[Opening DATA FOR ANALYSIS section]

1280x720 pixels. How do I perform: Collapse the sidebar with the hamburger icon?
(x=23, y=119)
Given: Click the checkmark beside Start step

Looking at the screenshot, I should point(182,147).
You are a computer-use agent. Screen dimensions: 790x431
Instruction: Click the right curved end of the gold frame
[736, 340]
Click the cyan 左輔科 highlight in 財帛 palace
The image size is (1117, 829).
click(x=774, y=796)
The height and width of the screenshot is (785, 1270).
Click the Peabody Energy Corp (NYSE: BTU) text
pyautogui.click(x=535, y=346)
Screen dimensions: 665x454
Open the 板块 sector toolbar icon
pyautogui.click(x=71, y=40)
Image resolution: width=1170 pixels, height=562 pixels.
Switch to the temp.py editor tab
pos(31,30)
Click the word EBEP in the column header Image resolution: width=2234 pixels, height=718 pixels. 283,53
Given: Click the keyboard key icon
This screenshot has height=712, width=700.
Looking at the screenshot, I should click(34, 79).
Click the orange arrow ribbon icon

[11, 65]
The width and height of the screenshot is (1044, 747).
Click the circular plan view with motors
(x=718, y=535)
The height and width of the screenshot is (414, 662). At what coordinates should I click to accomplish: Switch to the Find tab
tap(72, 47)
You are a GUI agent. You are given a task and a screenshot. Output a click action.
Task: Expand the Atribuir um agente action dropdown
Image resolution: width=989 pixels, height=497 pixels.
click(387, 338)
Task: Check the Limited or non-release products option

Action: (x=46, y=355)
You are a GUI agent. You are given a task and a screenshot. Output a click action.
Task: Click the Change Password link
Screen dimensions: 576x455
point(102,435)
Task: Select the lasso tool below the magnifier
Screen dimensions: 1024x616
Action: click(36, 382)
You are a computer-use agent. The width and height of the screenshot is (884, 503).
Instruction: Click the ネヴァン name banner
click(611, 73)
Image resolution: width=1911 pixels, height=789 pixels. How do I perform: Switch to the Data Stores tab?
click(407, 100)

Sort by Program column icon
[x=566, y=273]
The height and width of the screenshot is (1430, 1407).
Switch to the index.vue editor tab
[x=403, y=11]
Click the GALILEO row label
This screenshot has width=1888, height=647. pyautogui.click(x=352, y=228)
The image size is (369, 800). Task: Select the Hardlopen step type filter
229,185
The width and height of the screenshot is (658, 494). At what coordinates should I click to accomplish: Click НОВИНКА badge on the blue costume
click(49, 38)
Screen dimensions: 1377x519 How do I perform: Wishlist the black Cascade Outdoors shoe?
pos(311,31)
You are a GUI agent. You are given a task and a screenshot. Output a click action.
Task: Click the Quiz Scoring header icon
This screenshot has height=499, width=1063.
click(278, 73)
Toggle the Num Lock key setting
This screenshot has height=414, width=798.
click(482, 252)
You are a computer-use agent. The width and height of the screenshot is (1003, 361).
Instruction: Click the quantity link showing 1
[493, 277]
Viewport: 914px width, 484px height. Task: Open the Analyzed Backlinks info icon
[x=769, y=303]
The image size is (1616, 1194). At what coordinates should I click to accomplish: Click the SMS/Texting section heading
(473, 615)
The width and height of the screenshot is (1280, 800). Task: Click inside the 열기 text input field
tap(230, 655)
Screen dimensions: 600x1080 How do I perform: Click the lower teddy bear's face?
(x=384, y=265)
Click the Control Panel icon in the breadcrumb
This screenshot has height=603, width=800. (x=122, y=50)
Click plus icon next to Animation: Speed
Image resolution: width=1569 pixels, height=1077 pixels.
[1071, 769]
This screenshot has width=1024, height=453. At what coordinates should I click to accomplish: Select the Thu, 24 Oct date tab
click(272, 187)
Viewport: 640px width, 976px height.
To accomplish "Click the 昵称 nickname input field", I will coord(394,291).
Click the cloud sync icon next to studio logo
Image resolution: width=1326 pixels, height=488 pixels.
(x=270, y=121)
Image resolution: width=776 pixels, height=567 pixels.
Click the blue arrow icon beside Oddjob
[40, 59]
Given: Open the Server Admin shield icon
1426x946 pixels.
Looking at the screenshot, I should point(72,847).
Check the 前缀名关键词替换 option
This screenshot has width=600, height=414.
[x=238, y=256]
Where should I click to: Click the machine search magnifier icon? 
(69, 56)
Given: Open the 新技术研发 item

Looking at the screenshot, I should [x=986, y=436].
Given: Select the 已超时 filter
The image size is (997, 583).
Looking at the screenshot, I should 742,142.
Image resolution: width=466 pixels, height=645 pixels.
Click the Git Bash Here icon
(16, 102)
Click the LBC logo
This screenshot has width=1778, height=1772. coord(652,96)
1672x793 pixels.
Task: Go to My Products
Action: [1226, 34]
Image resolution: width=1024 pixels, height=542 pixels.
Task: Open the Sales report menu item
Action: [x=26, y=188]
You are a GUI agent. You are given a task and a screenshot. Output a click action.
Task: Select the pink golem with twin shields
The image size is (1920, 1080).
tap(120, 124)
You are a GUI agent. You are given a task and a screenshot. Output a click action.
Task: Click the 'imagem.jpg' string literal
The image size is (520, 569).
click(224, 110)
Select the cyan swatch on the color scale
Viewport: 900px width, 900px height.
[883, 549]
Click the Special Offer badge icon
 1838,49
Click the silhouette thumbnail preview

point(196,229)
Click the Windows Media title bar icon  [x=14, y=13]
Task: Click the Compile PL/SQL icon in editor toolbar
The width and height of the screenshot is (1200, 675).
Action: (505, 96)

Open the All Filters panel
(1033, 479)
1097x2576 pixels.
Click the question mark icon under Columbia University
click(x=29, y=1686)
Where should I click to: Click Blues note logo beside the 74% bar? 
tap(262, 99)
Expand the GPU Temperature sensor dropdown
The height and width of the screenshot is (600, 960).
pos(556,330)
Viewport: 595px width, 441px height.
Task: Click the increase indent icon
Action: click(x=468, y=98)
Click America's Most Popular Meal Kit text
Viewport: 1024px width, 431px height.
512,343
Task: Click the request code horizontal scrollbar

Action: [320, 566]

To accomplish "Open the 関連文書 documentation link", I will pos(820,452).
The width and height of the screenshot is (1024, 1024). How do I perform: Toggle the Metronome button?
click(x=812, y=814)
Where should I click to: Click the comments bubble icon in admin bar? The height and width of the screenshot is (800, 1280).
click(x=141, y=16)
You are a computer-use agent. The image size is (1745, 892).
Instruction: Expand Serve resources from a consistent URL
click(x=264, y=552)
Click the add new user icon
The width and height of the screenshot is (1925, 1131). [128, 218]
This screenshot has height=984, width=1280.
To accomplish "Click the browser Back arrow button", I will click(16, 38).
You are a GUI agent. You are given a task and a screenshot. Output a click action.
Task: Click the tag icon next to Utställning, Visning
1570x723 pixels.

[Closing DATA FOR ANALYSIS section]

→ WHAT THE TASK ASKS:
Please repeat the listing exactly, with nothing left out.

→ FINAL ANSWER:
1280x720 pixels. How do I perform: Collapse the sidebar with the hamburger icon?
(x=23, y=119)
Given: Click the checkmark beside Start step

Looking at the screenshot, I should point(182,147).
You are a computer-use agent. Screen dimensions: 790x431
Instruction: Click the right curved end of the gold frame
[736, 340]
Click the cyan 左輔科 highlight in 財帛 palace
The image size is (1117, 829).
click(x=774, y=796)
The height and width of the screenshot is (785, 1270).
Click the Peabody Energy Corp (NYSE: BTU) text
pyautogui.click(x=535, y=346)
Screen dimensions: 665x454
Open the 板块 sector toolbar icon
pyautogui.click(x=71, y=40)
Image resolution: width=1170 pixels, height=562 pixels.
Switch to the temp.py editor tab
pos(31,30)
Click the word EBEP in the column header Image resolution: width=2234 pixels, height=718 pixels. 283,53
Given: Click the keyboard key icon
This screenshot has height=712, width=700.
Looking at the screenshot, I should click(34, 79).
Click the orange arrow ribbon icon

[11, 65]
The width and height of the screenshot is (1044, 747).
Click the circular plan view with motors
(x=718, y=535)
The height and width of the screenshot is (414, 662). At what coordinates should I click to accomplish: Switch to the Find tab
tap(72, 47)
You are a GUI agent. You are given a task and a screenshot. Output a click action.
Task: Expand the Atribuir um agente action dropdown
Image resolution: width=989 pixels, height=497 pixels.
click(387, 338)
Task: Check the Limited or non-release products option

Action: (x=46, y=355)
You are a GUI agent. You are given a task and a screenshot. Output a click action.
Task: Click the Change Password link
Screen dimensions: 576x455
point(102,435)
Task: Select the lasso tool below the magnifier
Screen dimensions: 1024x616
Action: click(36, 382)
You are a computer-use agent. The width and height of the screenshot is (884, 503).
Instruction: Click the ネヴァン name banner
click(611, 73)
Image resolution: width=1911 pixels, height=789 pixels. How do I perform: Switch to the Data Stores tab?
click(407, 100)

Sort by Program column icon
[x=566, y=273]
The height and width of the screenshot is (1430, 1407).
Switch to the index.vue editor tab
[x=403, y=11]
Click the GALILEO row label
This screenshot has width=1888, height=647. pyautogui.click(x=352, y=228)
The image size is (369, 800). Task: Select the Hardlopen step type filter
229,185
The width and height of the screenshot is (658, 494). At what coordinates should I click to accomplish: Click НОВИНКА badge on the blue costume
click(49, 38)
Screen dimensions: 1377x519 How do I perform: Wishlist the black Cascade Outdoors shoe?
pos(311,31)
You are a GUI agent. You are given a task and a screenshot. Output a click action.
Task: Click the Quiz Scoring header icon
This screenshot has height=499, width=1063.
click(278, 73)
Toggle the Num Lock key setting
This screenshot has height=414, width=798.
click(482, 252)
You are a computer-use agent. The width and height of the screenshot is (1003, 361).
Instruction: Click the quantity link showing 1
[493, 277]
Viewport: 914px width, 484px height. Task: Open the Analyzed Backlinks info icon
[x=769, y=303]
The image size is (1616, 1194). At what coordinates should I click to accomplish: Click the SMS/Texting section heading
(473, 615)
The width and height of the screenshot is (1280, 800). Task: Click inside the 열기 text input field
tap(230, 655)
Screen dimensions: 600x1080 How do I perform: Click the lower teddy bear's face?
(x=384, y=265)
Click the Control Panel icon in the breadcrumb
This screenshot has height=603, width=800. (x=122, y=50)
Click plus icon next to Animation: Speed
Image resolution: width=1569 pixels, height=1077 pixels.
[1071, 769]
This screenshot has width=1024, height=453. At what coordinates should I click to accomplish: Select the Thu, 24 Oct date tab
click(272, 187)
Viewport: 640px width, 976px height.
To accomplish "Click the 昵称 nickname input field", I will coord(394,291).
Click the cloud sync icon next to studio logo
Image resolution: width=1326 pixels, height=488 pixels.
(x=270, y=121)
Image resolution: width=776 pixels, height=567 pixels.
Click the blue arrow icon beside Oddjob
[40, 59]
Given: Open the Server Admin shield icon
1426x946 pixels.
Looking at the screenshot, I should point(72,847).
Check the 前缀名关键词替换 option
This screenshot has width=600, height=414.
[x=238, y=256]
Where should I click to: Click the machine search magnifier icon? 
(69, 56)
Given: Open the 新技术研发 item

Looking at the screenshot, I should [x=986, y=436].
Given: Select the 已超时 filter
The image size is (997, 583).
Looking at the screenshot, I should 742,142.
Image resolution: width=466 pixels, height=645 pixels.
Click the Git Bash Here icon
(16, 102)
Click the LBC logo
This screenshot has width=1778, height=1772. coord(652,96)
1672x793 pixels.
Task: Go to My Products
Action: [1226, 34]
Image resolution: width=1024 pixels, height=542 pixels.
Task: Open the Sales report menu item
Action: [x=26, y=188]
You are a GUI agent. You are given a task and a screenshot. Output a click action.
Task: Select the pink golem with twin shields
The image size is (1920, 1080).
tap(120, 124)
You are a GUI agent. You are given a task and a screenshot. Output a click action.
Task: Click the 'imagem.jpg' string literal
The image size is (520, 569).
click(224, 110)
Select the cyan swatch on the color scale
Viewport: 900px width, 900px height.
[883, 549]
Click the Special Offer badge icon
 1838,49
Click the silhouette thumbnail preview

point(196,229)
Click the Windows Media title bar icon  [x=14, y=13]
Task: Click the Compile PL/SQL icon in editor toolbar
The width and height of the screenshot is (1200, 675).
Action: (505, 96)

Open the All Filters panel
(1033, 479)
1097x2576 pixels.
Click the question mark icon under Columbia University
click(x=29, y=1686)
Where should I click to: Click Blues note logo beside the 74% bar? 
tap(262, 99)
Expand the GPU Temperature sensor dropdown
The height and width of the screenshot is (600, 960).
pos(556,330)
Viewport: 595px width, 441px height.
Task: Click the increase indent icon
Action: click(x=468, y=98)
Click America's Most Popular Meal Kit text
Viewport: 1024px width, 431px height.
512,343
Task: Click the request code horizontal scrollbar

Action: [320, 566]

To accomplish "Open the 関連文書 documentation link", I will pos(820,452).
The width and height of the screenshot is (1024, 1024). How do I perform: Toggle the Metronome button?
click(x=812, y=814)
Where should I click to: Click the comments bubble icon in admin bar? The height and width of the screenshot is (800, 1280).
click(x=141, y=16)
You are a computer-use agent. The image size is (1745, 892).
Instruction: Expand Serve resources from a consistent URL
click(x=264, y=552)
Click the add new user icon
The width and height of the screenshot is (1925, 1131). [128, 218]
This screenshot has height=984, width=1280.
To accomplish "Click the browser Back arrow button", I will click(16, 38).
You are a GUI agent. You are given a task and a screenshot. Output a click action.
Task: Click the tag icon next to Utställning, Visning
1570x723 pixels.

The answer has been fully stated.